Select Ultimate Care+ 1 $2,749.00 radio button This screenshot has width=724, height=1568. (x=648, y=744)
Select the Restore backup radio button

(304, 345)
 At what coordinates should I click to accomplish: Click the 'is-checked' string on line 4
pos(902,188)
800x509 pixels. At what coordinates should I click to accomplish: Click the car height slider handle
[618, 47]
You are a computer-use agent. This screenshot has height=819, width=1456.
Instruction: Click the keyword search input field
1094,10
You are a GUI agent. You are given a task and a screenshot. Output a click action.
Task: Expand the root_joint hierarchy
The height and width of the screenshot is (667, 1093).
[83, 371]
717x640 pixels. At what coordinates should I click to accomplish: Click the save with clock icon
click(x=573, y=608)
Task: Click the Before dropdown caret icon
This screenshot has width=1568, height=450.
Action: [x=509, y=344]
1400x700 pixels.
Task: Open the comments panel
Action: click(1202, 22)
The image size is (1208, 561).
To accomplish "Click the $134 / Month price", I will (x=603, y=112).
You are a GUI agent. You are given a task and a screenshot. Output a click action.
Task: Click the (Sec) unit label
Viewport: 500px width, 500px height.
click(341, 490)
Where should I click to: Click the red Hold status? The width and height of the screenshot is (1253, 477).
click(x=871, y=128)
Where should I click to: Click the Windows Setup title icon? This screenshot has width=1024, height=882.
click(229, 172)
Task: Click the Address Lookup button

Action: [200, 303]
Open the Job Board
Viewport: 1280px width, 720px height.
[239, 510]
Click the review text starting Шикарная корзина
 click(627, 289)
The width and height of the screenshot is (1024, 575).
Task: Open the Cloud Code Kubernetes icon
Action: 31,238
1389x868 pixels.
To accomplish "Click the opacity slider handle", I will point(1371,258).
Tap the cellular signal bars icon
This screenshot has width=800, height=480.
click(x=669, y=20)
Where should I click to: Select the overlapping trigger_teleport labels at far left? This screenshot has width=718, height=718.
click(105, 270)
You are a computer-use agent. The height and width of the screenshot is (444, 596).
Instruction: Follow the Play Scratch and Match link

-------

Assignment: Write all the records out again. Nothing may differ from the original.

Written answer:
Select Ultimate Care+ 1 $2,749.00 radio button This screenshot has width=724, height=1568. (x=648, y=744)
Select the Restore backup radio button

(304, 345)
 At what coordinates should I click to accomplish: Click the 'is-checked' string on line 4
pos(902,188)
800x509 pixels. At what coordinates should I click to accomplish: Click the car height slider handle
[618, 47]
You are a computer-use agent. This screenshot has height=819, width=1456.
Instruction: Click the keyword search input field
1094,10
You are a GUI agent. You are given a task and a screenshot. Output a click action.
Task: Expand the root_joint hierarchy
The height and width of the screenshot is (667, 1093).
[83, 371]
717x640 pixels. At what coordinates should I click to accomplish: Click the save with clock icon
click(x=573, y=608)
Task: Click the Before dropdown caret icon
This screenshot has width=1568, height=450.
Action: [x=509, y=344]
1400x700 pixels.
Task: Open the comments panel
Action: click(1202, 22)
The image size is (1208, 561).
To accomplish "Click the $134 / Month price", I will (x=603, y=112).
You are a GUI agent. You are given a task and a screenshot. Output a click action.
Task: Click the (Sec) unit label
Viewport: 500px width, 500px height.
click(341, 490)
Where should I click to: Click the red Hold status? The width and height of the screenshot is (1253, 477).
click(x=871, y=128)
Where should I click to: Click the Windows Setup title icon? This screenshot has width=1024, height=882.
click(229, 172)
Task: Click the Address Lookup button

Action: [200, 303]
Open the Job Board
Viewport: 1280px width, 720px height.
[239, 510]
Click the review text starting Шикарная корзина
 click(627, 289)
The width and height of the screenshot is (1024, 575).
Task: Open the Cloud Code Kubernetes icon
Action: 31,238
1389x868 pixels.
To accomplish "Click the opacity slider handle", I will point(1371,258).
Tap the cellular signal bars icon
This screenshot has width=800, height=480.
click(x=669, y=20)
Where should I click to: Select the overlapping trigger_teleport labels at far left? This screenshot has width=718, height=718.
click(105, 270)
You are a computer-use agent. The height and width of the screenshot is (444, 596).
Instruction: Follow the Play Scratch and Match link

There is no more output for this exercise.